Of all the Stephen King movies that Hollywood churned out in the '80s, Children of the Corn is among the least likely to turn into a long-running franchise, but that's exactly what happened: The 1984 original spawned six loosely related sequels and a 2009 made-for-TV remake, and there are rumors of a theatrical remake on the way. So what's the appeal? It's not that this movie is particularly compelling or well-made -- it's serviceable at best, and frequently dull. But the concept of a cult of evil kids is pretty compelling, and it lends itself to various approaches, which is useful when pretty much every new installment features an entirely new setting and cast.
For this version, which makes a number of changes from King's original short story, we have a couple (Peter Horton and Linda Hamilton) getting lost on the back roads of Nebraska and happening on the isolated small town where the kids have banded together in some weird religious cult after having killed all the adults. It takes far too long for the main characters to stumble into danger, and seemingly half the movie is just them wandering through the empty town, and then later running through it as the kids chase them down. The concept is genuinely creepy, though, and director Fritz Kiersch gets a bit of mileage out of the disturbing zealotry of the kids. John Franklin is great as prophet/leader Isaac, who totally had the potential to be the Jason/Freddy of the eventual franchise (instead, he only appeared in one sequel, 1999's Children of the Corn 666: Isaac's Return, co-written by Franklin himself).
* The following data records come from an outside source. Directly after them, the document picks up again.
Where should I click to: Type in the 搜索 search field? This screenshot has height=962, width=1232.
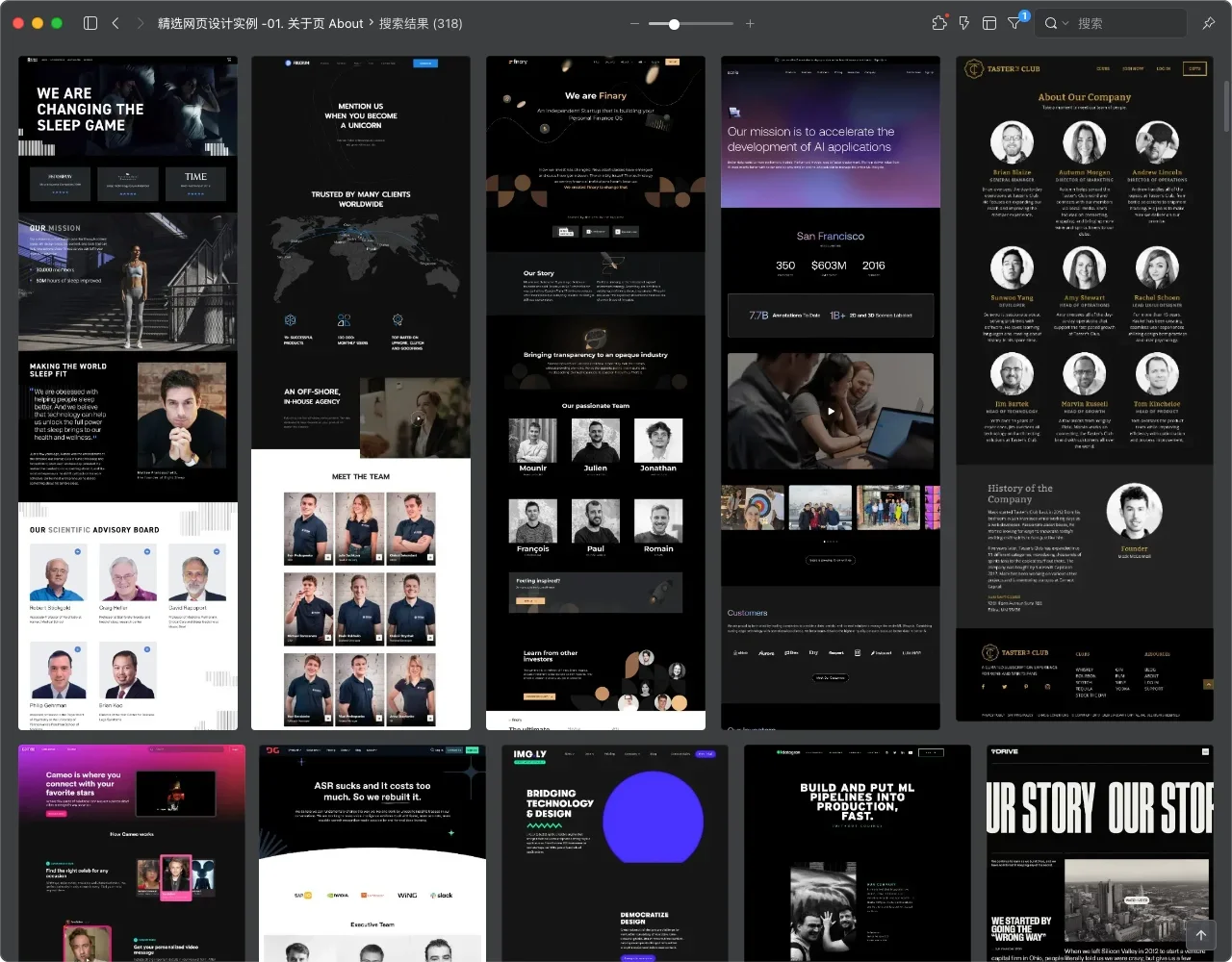click(1126, 23)
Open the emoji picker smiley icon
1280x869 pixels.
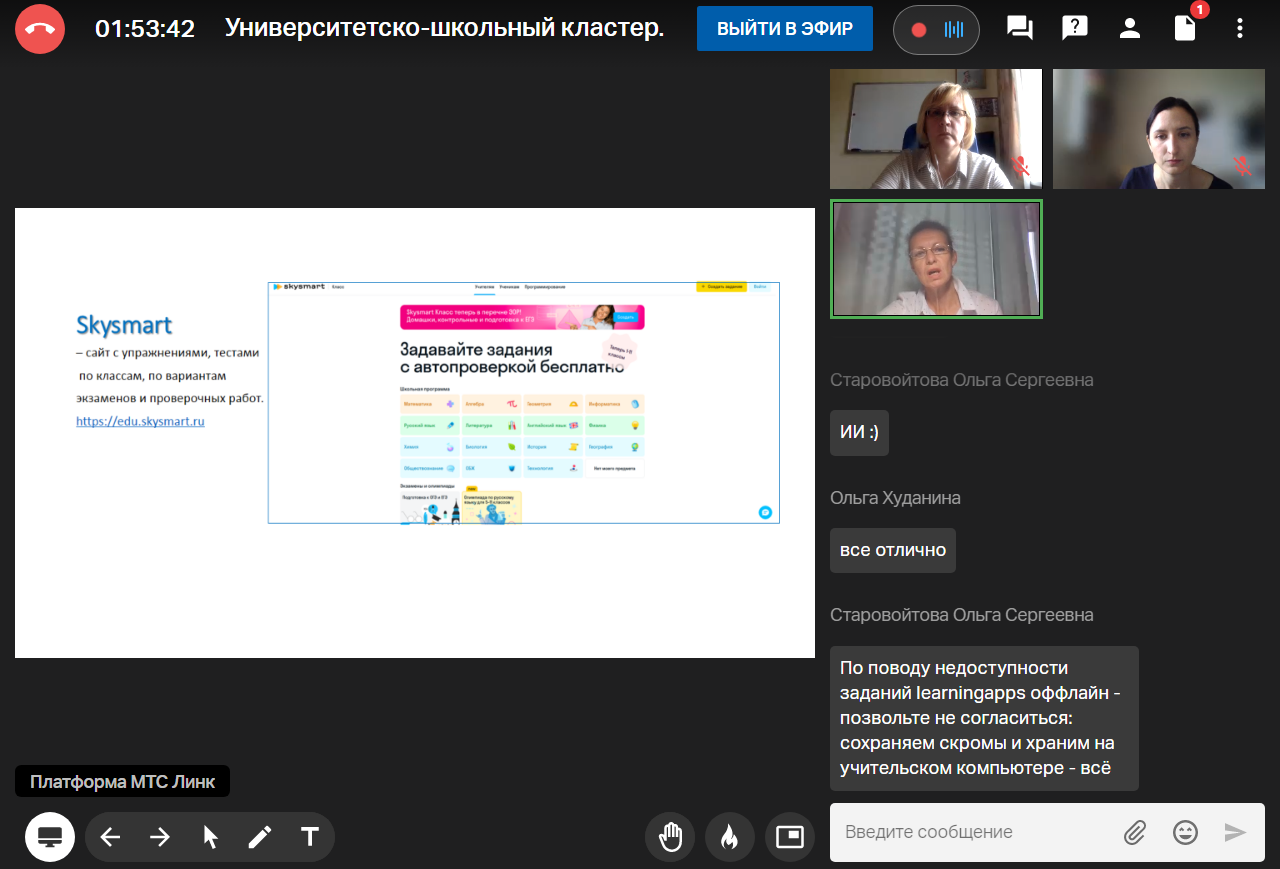coord(1185,832)
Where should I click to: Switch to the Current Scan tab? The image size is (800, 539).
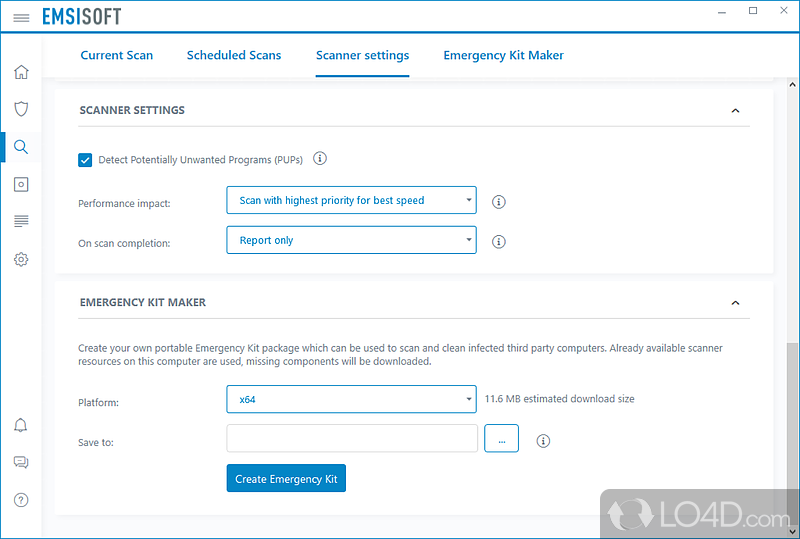[117, 55]
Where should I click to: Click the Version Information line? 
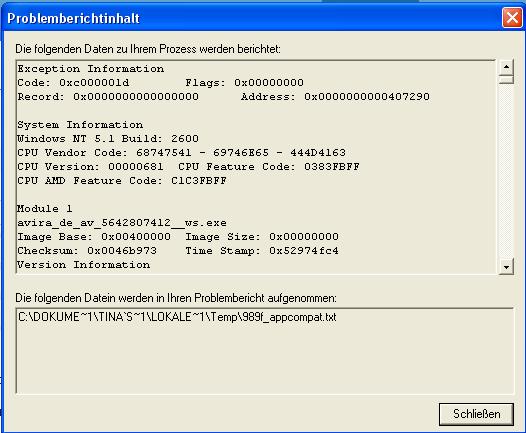click(x=84, y=265)
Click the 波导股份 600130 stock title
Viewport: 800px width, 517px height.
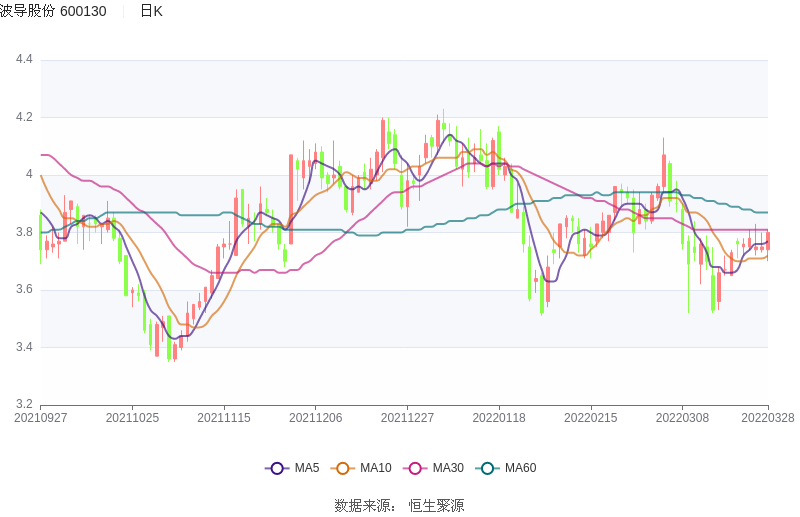pyautogui.click(x=53, y=11)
Julie Maddalena is also strong as one of Isaac's main disciples, and she anchors what's probably the best scene in the movie, a ceremony in which a 19-year-old cultist is prepared for facing death by He Who Walks Behind the Rows. Unfortunately, Kiersch spends more time with Courtney Gains as the snotty henchman Malachai, and the climax ditches the kids in favor of a vague monster embodied by really terrible special effects. The movie ends by literally just slapping the words "The End" on the screen in what feels like the middle of a scene, but of course things went on unnecessarily long after that.
How far to Castle Rock: I'm pretty sure they don't grow much corn in Maine, so the movie and story quite sensibly take place in Nebraska.